Netflix (NFLX) is a provider of subscription-based internet services for television shows and movies. It has been given a Neutral rating by J.P. Morgan. Netflix is expected to double its domestic streaming content, while the value proposition to its streaming-only subscribers remains unchanged. Start-up costs in Latin America and the U.K. are expected to be higher than anticipated, resulting in lowered profitability for Netflix in the early quarters of 2012. Shares of the company are currently trading at $97.7 per share and are expected to reach a price target of $67.

Groupon (GRPN) operates as an e-commerce marketplace which connects merchants to consumers by offering discounts. It has been given a Neutral rating by J.P. Morgan. Subscriber growth is expected to slow down in the coming future, with Google and Amazon investing in the local deal space. Investors are advised to watch for penetration of new categories such as Groupon Gateways and Groupon Now. Shares of Groupon are currently trading at $19.4 and are expected to reach a price target of $24 per share.
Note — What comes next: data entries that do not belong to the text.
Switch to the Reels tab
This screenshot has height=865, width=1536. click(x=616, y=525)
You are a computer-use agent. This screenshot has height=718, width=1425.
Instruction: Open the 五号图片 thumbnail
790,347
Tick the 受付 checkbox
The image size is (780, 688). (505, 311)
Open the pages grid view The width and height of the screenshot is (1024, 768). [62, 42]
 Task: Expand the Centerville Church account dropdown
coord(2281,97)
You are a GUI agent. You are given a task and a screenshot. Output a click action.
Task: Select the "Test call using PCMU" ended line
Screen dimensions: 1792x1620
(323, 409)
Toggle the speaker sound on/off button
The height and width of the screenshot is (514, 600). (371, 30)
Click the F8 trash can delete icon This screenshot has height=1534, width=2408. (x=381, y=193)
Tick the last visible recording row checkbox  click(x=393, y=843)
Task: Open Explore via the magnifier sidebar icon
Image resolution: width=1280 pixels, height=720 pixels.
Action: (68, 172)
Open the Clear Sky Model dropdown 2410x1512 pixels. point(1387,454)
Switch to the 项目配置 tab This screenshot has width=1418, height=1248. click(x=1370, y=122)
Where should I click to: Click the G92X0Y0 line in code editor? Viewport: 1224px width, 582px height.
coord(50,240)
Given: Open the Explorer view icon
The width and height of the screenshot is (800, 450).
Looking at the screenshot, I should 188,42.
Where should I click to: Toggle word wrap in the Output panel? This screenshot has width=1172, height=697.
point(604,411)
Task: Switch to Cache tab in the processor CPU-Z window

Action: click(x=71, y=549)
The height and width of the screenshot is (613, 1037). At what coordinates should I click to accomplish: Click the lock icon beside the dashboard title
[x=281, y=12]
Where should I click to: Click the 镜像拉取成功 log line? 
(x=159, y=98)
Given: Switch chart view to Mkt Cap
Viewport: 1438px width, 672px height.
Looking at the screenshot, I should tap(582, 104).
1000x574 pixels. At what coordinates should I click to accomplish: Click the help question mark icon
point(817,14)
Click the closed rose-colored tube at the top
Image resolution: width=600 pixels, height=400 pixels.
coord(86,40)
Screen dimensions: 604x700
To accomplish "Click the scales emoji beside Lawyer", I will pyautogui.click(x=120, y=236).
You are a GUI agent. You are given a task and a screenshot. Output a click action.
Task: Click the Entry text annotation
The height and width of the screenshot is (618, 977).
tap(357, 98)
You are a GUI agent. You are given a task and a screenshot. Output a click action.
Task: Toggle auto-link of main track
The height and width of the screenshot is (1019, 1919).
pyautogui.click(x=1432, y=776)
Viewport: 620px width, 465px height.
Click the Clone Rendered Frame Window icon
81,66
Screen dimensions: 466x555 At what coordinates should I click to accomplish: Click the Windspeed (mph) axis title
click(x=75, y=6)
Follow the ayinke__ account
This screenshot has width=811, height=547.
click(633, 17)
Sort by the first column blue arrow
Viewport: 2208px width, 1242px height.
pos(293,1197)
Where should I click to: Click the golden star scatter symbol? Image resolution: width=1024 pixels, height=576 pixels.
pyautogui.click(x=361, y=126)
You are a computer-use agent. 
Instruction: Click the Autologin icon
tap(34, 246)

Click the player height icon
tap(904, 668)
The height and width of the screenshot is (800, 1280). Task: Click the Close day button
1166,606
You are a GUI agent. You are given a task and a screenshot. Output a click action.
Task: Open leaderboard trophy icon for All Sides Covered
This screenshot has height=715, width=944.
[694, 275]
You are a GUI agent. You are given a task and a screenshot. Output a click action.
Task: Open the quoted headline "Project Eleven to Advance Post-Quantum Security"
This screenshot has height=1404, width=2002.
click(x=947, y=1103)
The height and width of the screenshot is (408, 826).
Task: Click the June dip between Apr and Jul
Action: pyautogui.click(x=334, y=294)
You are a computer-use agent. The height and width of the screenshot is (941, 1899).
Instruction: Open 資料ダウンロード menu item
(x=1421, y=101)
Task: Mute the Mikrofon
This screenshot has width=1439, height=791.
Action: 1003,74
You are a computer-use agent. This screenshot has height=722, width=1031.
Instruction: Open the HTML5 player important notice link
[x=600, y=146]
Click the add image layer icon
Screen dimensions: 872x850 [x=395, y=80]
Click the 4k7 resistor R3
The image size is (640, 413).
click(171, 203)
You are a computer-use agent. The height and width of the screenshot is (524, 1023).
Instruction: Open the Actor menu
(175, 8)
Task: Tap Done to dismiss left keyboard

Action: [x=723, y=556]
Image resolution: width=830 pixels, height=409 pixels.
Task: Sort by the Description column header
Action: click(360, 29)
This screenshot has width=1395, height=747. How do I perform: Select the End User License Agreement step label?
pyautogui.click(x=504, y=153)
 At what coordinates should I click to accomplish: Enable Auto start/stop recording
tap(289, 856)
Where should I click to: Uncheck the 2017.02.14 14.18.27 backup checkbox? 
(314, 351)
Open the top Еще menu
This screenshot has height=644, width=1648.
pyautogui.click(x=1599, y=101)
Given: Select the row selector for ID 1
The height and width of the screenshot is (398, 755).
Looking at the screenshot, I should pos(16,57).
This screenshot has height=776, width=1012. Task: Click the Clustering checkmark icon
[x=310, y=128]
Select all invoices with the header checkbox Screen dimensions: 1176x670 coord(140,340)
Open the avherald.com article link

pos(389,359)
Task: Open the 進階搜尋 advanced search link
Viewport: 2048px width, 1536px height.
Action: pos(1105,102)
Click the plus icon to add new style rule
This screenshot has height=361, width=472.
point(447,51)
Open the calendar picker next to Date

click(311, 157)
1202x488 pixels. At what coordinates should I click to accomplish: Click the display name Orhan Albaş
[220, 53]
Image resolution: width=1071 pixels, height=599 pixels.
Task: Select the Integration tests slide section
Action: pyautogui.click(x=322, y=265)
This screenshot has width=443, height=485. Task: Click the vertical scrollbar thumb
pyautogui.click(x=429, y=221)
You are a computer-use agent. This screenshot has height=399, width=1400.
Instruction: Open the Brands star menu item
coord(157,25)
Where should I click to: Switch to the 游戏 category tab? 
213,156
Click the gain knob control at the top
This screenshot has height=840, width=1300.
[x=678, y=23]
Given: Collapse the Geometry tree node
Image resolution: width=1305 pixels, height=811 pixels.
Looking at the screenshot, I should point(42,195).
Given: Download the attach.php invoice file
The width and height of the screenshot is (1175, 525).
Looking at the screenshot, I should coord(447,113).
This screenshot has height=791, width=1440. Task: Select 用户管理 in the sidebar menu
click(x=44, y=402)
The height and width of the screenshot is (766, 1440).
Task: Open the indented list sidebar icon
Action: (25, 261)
Bankrate (RATE) owns and operates an internet-based consumer banking and personal finance network. It has been given a Neutral rating by J.P. Morgan. The company is in a good position to benefit from secular and cyclical growth of the online financial services advertising. Its rich content and information attracts clients and J.P. Morgan also believes that the company is more diversified through its acquisitions in insurance and credit cards. On the other hand, Bankrate has significant exposure to the macro environment. Shares of the company are currently trading around $23 per share and are expected to remain at the same level by the end of 2012.

QuinStreet (QNST) operates as a vertical marketing and media online company. It has been given a Neutral rating by J.P. Morgan despite expectations of a healthy longer term growth. QuinStreet is expected to face problems with visibility, and challenges in the Education and Financial Services segments. The company has an opportunity to expand internationally. Investors are advised to watch for competitive pressures and pricing trends in the auto-insurance space. Shares of QuinStreet are currently trading at $10 per share and are expected to reach a price target of $13 by the end of 2012. Jim Simons' Renaissance Technologies is among QNST investors.